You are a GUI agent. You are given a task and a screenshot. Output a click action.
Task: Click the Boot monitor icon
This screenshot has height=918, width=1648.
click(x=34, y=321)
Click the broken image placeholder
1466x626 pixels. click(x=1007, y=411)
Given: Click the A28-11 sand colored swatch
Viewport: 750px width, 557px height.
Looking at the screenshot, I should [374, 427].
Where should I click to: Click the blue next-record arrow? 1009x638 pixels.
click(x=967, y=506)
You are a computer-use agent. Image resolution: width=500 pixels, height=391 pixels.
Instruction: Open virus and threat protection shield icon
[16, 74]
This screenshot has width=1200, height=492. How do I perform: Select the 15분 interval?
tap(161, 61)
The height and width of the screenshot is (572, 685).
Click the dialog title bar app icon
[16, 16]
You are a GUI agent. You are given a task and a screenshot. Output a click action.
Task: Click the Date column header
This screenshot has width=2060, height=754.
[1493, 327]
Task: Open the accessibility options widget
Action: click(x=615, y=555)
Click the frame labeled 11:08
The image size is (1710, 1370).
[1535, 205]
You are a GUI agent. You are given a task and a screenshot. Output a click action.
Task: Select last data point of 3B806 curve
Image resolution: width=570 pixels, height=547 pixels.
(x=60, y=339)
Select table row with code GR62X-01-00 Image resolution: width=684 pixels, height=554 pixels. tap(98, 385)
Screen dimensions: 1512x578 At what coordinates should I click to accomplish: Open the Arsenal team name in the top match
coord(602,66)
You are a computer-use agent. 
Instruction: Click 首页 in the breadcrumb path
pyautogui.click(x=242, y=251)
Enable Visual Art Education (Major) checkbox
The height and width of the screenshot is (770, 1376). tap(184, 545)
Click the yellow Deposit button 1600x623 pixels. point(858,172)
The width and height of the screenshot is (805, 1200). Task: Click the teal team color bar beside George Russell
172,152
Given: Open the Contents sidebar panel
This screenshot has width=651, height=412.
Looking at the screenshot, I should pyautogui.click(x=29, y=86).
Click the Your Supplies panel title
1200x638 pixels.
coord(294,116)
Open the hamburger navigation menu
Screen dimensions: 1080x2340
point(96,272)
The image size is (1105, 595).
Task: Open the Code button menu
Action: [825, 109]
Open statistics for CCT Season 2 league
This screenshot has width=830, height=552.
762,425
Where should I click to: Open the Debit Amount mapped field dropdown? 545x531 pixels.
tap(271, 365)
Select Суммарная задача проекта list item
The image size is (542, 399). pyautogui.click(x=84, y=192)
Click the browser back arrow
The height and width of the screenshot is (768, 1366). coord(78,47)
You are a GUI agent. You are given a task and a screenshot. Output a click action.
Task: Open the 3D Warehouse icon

---*---

- _WORK REQUIRED_
In full and without alteration, write out each record.

- _TASK RESULT_
You are a GUI agent. You are given a task and a screenshot. Output a click action.
Task: Click the Boot monitor icon
This screenshot has height=918, width=1648.
click(x=34, y=321)
Click the broken image placeholder
1466x626 pixels. click(x=1007, y=411)
Given: Click the A28-11 sand colored swatch
Viewport: 750px width, 557px height.
Looking at the screenshot, I should [374, 427].
Where should I click to: Click the blue next-record arrow? 1009x638 pixels.
click(x=967, y=506)
You are a computer-use agent. Image resolution: width=500 pixels, height=391 pixels.
Instruction: Open virus and threat protection shield icon
[16, 74]
This screenshot has width=1200, height=492. How do I perform: Select the 15분 interval?
tap(161, 61)
The height and width of the screenshot is (572, 685).
Click the dialog title bar app icon
[16, 16]
You are a GUI agent. You are given a task and a screenshot. Output a click action.
Task: Click the Date column header
This screenshot has width=2060, height=754.
[1493, 327]
Task: Open the accessibility options widget
Action: click(x=615, y=555)
Click the frame labeled 11:08
The image size is (1710, 1370).
[1535, 205]
You are a GUI agent. You are given a task and a screenshot. Output a click action.
Task: Select last data point of 3B806 curve
Image resolution: width=570 pixels, height=547 pixels.
(x=60, y=339)
Select table row with code GR62X-01-00 Image resolution: width=684 pixels, height=554 pixels. tap(98, 385)
Screen dimensions: 1512x578 At what coordinates should I click to accomplish: Open the Arsenal team name in the top match
coord(602,66)
You are a computer-use agent. 
Instruction: Click 首页 in the breadcrumb path
pyautogui.click(x=242, y=251)
Enable Visual Art Education (Major) checkbox
The height and width of the screenshot is (770, 1376). tap(184, 545)
Click the yellow Deposit button 1600x623 pixels. point(858,172)
The width and height of the screenshot is (805, 1200). Task: Click the teal team color bar beside George Russell
172,152
Given: Open the Contents sidebar panel
This screenshot has width=651, height=412.
Looking at the screenshot, I should pyautogui.click(x=29, y=86).
Click the Your Supplies panel title
1200x638 pixels.
coord(294,116)
Open the hamburger navigation menu
Screen dimensions: 1080x2340
point(96,272)
The image size is (1105, 595).
Task: Open the Code button menu
Action: [825, 109]
Open statistics for CCT Season 2 league
This screenshot has width=830, height=552.
762,425
Where should I click to: Open the Debit Amount mapped field dropdown? 545x531 pixels.
tap(271, 365)
Select Суммарная задача проекта list item
The image size is (542, 399). pyautogui.click(x=84, y=192)
Click the browser back arrow
The height and width of the screenshot is (768, 1366). coord(78,47)
You are a GUI agent. You are given a task and a screenshot. Output a click action.
Task: Open the 3D Warehouse icon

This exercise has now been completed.